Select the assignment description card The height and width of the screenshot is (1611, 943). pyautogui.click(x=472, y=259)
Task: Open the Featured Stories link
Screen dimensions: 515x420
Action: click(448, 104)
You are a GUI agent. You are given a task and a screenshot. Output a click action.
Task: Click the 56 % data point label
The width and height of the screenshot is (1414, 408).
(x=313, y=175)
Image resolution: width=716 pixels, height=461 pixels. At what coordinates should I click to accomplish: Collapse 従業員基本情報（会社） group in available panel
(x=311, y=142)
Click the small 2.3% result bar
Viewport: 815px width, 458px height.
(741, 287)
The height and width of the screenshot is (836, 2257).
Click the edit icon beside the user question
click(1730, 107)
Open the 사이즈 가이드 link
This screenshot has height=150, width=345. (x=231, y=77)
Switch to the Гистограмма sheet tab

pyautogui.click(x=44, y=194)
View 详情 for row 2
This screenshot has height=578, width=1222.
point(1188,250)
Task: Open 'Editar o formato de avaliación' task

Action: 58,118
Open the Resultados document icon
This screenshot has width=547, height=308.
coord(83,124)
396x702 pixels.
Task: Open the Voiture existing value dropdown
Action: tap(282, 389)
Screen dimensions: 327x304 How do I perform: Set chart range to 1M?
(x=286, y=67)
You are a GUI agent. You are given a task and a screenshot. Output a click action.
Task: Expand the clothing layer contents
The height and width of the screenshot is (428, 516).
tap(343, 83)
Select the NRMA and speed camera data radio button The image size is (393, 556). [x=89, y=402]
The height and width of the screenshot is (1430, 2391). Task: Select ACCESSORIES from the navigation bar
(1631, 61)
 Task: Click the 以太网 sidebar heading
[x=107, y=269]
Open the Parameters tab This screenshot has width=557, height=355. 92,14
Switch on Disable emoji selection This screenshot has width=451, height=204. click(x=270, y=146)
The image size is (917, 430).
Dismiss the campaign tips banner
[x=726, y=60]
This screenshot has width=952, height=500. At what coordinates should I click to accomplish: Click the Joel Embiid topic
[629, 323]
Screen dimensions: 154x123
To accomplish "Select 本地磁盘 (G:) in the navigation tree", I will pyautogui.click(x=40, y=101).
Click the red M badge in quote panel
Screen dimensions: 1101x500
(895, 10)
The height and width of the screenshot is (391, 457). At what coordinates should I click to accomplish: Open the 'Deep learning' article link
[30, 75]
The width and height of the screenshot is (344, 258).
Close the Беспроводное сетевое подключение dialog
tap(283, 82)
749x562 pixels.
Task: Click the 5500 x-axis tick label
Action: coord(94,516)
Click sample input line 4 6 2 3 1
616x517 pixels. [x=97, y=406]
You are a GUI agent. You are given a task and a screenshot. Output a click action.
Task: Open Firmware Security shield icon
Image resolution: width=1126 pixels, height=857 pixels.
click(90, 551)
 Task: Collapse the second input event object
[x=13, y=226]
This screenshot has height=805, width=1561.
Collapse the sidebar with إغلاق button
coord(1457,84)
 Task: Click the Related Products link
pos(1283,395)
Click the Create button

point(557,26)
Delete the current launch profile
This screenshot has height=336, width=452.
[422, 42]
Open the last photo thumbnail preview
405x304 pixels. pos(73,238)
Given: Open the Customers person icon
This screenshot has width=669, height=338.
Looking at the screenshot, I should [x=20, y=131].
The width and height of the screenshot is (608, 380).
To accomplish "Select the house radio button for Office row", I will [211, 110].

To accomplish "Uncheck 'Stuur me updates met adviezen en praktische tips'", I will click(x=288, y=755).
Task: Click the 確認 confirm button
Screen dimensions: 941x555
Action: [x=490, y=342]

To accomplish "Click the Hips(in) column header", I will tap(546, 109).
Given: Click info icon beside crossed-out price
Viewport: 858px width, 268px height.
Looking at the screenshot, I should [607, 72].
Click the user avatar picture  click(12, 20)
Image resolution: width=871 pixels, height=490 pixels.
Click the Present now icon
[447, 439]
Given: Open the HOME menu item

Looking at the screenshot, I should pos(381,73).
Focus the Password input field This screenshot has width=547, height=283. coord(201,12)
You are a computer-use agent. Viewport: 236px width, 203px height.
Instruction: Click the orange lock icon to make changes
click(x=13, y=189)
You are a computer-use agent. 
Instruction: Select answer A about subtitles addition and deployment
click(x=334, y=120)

━━━━━━━━━━━━━━━━━━━━━━━━━━━━━━

# Exercise brief:
The expected result is a copy of each line in the records where "data" appears.

# Response to this exercise:
Task: Click the 56 % data point label
Select the NRMA and speed camera data radio button The image size is (393, 556). [x=89, y=402]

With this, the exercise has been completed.